LapsWindowsReadPermissionScanner

Edit on GitHub
Namespace ADPlayground.Computers
Assembly ADPlayground
Source ADPlayground/Computers/LapsWindowsReadPermissionScanner.cs:64
Modifiers static

Scans a sample of computer objects and projects principals that can read Windows LAPS secrets (msLAPS-Password/msLAPS-EncryptedPassword/msLAPS-PasswordExpirationTime) and DSRM LAPS secrets (msLAPS-EncryptedDSRMPassword/msLAPS-DSRMPasswordExpirationTime).

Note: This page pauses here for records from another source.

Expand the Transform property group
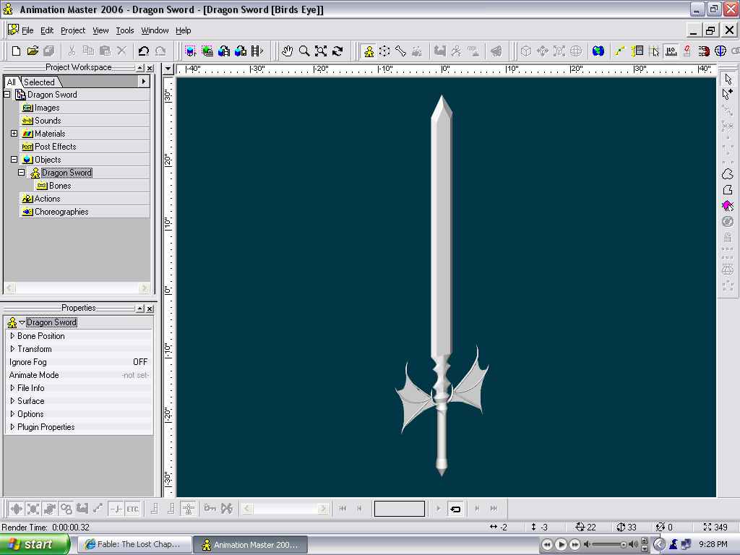The width and height of the screenshot is (740, 555). point(12,349)
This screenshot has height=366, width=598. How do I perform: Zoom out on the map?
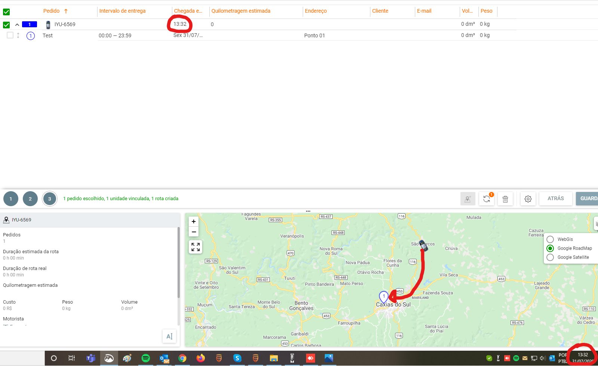click(x=194, y=232)
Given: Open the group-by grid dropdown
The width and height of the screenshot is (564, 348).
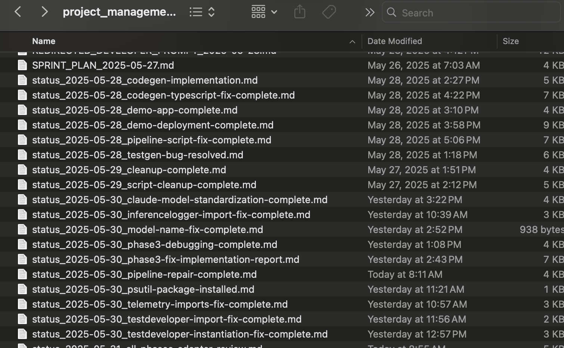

Requires attribute-specific ReadProperty or ExtendedRight ACEs referencing the attribute GUIDs.

Inheritance

  • Object
  • LapsWindowsReadPermissionScanner

Methods

public static Snapshot Evaluate(String domainName, Int32 maxComputers = 300, IEnumerable<String> ignoreSids = null) #
ADPlayground/Computers/LapsWindowsReadPermissionScanner.cs:64
Returns: Snapshot

Scans a sample of computer objects and aggregates principals that can read Windows/DSRM LAPS attributes.

Parameters

domainName System.String requiredposition: 0
DNS domain name.
maxComputers System.Int32 = 300 optionalposition: 1
Maximum number of computers to sample.
ignoreSids System.Collections.Generic.IEnumerable{System.String} = null optionalposition: 2
Optional SIDs to ignore while aggregating.

Returns

Snapshot with principal tallies and representative examples.